* [Extract provided]:
# # # #

When Phil Elverum dropped his old moniker, The Microphones, in favor of Mount Eerie, I didn’t pay it much mind. In all honesty I wasn’t invested in his old stuff and didn’t have much interest in anything new. That probably seems blasphemous to some; I know he has a great following and is revered among songwriters for his talent. With A Crow Looked At Me, he’s definitely shifted my focus.
The new album, a tribute to his late wife Geneviève Gosselin, is one of the most heartbreaking works I’ve heard in a long time. You can feel the pain in every word he’s written since her death (pancreatic cancer took her life last summer). Elverum is doing his best to raise their young daughter in his own, but the constant reminder of his lost love takes its toll day after day.
The opening lines, “Death is real, someone’s there and then they’re not. And it’s not for singing about,” give you a good idea of what this album is. I don’t think he wants to be singing about this, but it’s the only way he knows how to cope. It is perhaps the saddest recording ever made. Later in the song he sings about receiving a package addressed to Geneviève a week after she passed. It was a gift for their daughter she had purchased, and I challenge anyone to not well up at that thought.

# # # #

* [Source information]:

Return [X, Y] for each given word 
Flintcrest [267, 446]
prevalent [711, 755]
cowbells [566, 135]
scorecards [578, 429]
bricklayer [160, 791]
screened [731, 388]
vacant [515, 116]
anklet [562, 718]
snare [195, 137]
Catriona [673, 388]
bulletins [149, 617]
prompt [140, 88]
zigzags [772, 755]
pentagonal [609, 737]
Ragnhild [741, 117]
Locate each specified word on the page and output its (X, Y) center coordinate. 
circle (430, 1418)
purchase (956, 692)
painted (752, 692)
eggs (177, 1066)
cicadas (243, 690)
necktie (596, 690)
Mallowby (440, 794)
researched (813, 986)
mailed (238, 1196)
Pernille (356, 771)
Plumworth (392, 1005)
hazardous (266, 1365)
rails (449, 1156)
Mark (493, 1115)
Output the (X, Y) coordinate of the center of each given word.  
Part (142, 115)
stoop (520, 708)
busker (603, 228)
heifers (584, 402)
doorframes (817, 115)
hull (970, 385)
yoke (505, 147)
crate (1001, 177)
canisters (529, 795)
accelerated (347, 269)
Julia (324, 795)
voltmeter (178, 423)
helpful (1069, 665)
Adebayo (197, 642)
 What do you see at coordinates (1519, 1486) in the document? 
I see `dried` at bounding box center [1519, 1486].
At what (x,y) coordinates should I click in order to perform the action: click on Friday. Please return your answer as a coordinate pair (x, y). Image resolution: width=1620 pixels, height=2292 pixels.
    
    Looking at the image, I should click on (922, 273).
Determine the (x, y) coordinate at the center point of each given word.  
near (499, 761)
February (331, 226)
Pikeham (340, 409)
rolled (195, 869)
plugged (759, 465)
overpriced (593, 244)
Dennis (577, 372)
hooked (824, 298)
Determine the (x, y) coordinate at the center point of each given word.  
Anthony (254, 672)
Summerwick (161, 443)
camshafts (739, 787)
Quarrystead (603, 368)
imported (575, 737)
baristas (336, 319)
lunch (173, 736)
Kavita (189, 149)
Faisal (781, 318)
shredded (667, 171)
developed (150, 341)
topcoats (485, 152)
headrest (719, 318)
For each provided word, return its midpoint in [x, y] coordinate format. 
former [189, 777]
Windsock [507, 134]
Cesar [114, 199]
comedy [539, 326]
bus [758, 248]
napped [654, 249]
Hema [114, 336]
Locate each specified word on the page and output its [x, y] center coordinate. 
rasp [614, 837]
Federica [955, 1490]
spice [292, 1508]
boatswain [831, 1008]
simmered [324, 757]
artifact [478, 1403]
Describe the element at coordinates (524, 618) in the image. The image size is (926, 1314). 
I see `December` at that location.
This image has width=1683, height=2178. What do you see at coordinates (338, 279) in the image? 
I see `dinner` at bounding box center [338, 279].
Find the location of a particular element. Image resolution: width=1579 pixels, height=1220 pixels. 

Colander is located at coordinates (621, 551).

# # # #

* [What to work on]:
(1) What are all the proper names that appear in the album review?
(2) In the album review, why does Elverum sing about his wife's death even though he may not want to?
(3) Could you continue the review of A Crow Looked At Me from its last sentence?
You won't need the lines at all.

* [Solved tasks]:
(1) Phil Elverum, The Microphones, Mount Eerie, A Crow Looked At Me, Geneviève Gosselin

(2) The reviewer believes singing about it is the only way Elverum knows how to cope with losing her.

(3)
On “Forest Fires” Elverum sings about throwing out her clothes during a heatwave that’s caused a forest fire. “I missed you, of course. And I remember thinking ‘the last time it rained here you were alive still’ and that this same long heat that I was in contained you.”
It’s these little moments of complete devestation that fill these 11 songs. It’s also the resilience of the human spirit to endure this much suffering and continue forward, finding the beauty and meaning in your life to keep going. “We are all always so close to not existing, except in the confusion of our survived-bys grasping at echoes.” This serves as a great reminder that we’re all going to meet the same end one day, which could be scary or a sliver of hope depending on your perspective.
Elverum delivers an emotional album with pieces from his life that anybody who’s lost a loved one will recognize from their own. It’s these universal truths that keep the world spinning. It’s a microcosm of our shared reality that might just help you out if you’re feeling sad or alone at some point.